### WHAT YOU HAVE TO DO
Write out exactly the lines below starting at the one containing "Go to the last page of results" and ending at the one containing "Screen dimensions: 806x634". Omit every picture.

### EXTRACTED MATERIAL
=== Section Start ===
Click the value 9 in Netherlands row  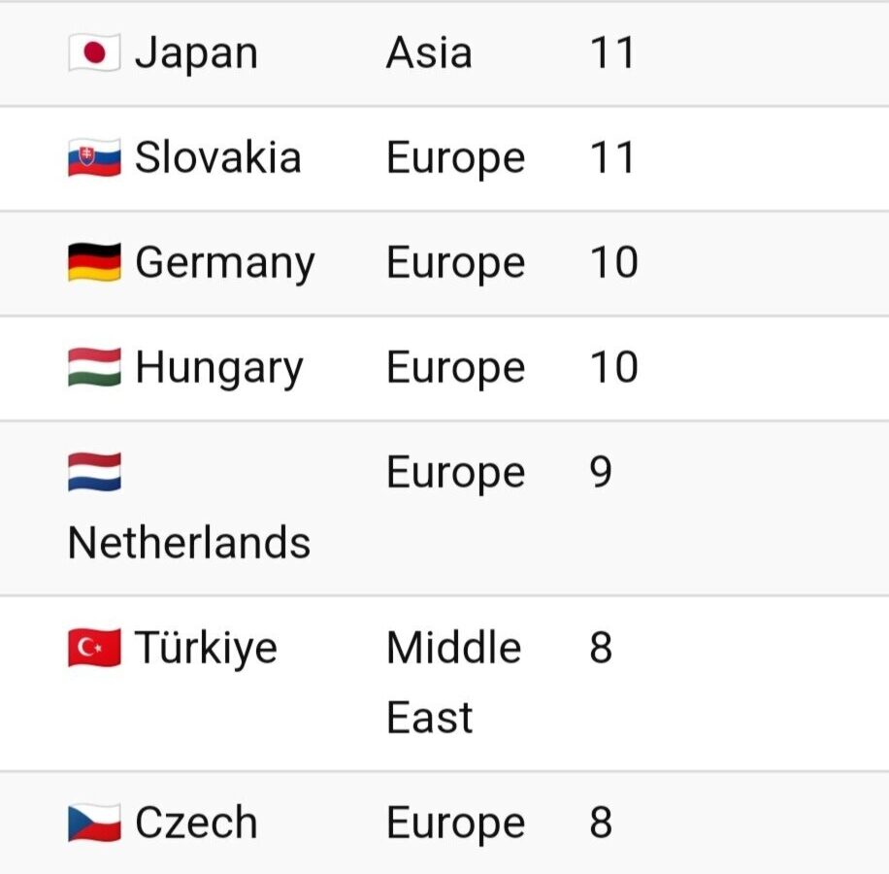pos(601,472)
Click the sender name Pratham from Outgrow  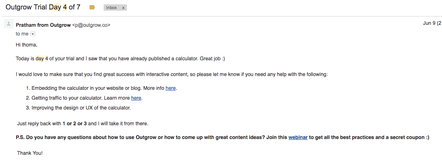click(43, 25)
=== Section End ===
=== Section Start ===
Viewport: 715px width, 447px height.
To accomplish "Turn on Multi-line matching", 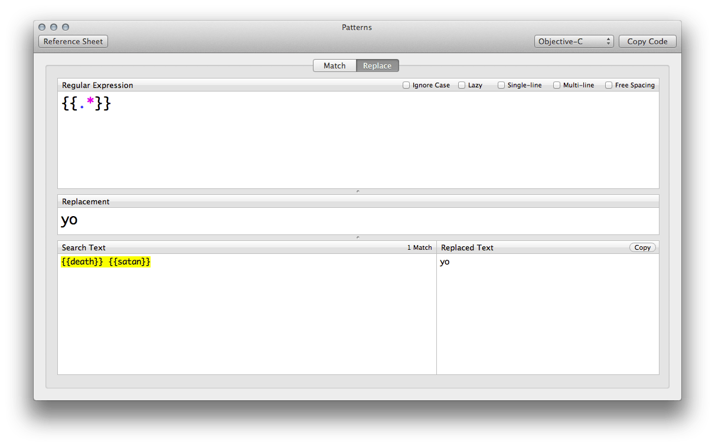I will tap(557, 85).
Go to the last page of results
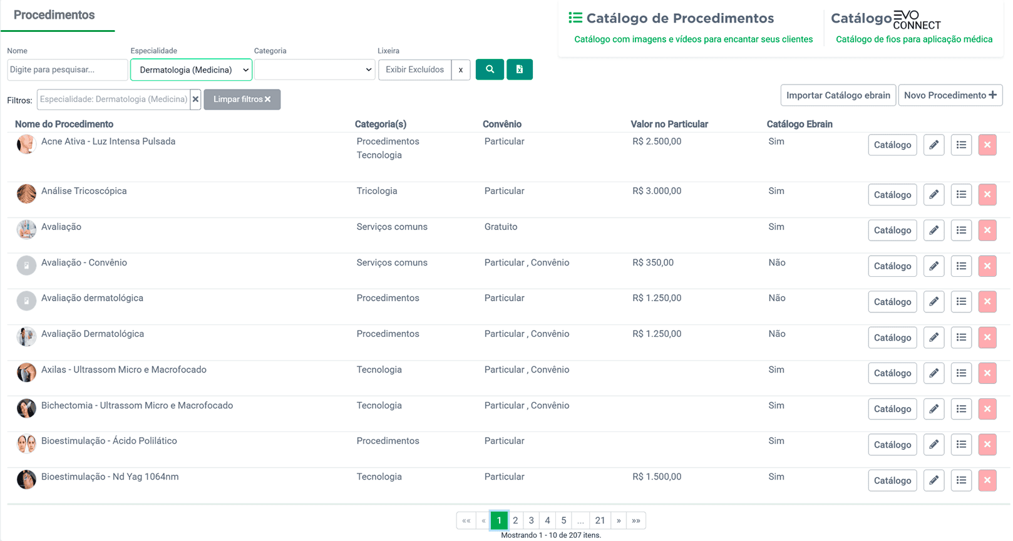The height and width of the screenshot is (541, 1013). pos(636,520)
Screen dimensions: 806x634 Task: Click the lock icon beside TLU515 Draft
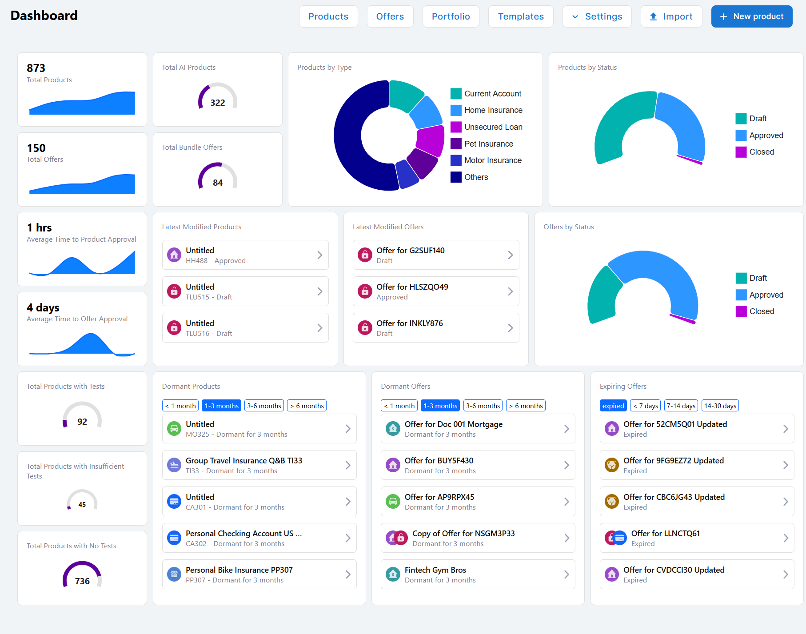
=== Section End ===
=== Section Start ===
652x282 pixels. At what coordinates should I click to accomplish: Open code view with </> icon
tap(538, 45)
=== Section End ===
### FINAL ANSWER
Go to the last page of results
The height and width of the screenshot is (541, 1013). pos(636,520)
Screen dimensions: 806x634 Task: Click the lock icon beside TLU515 Draft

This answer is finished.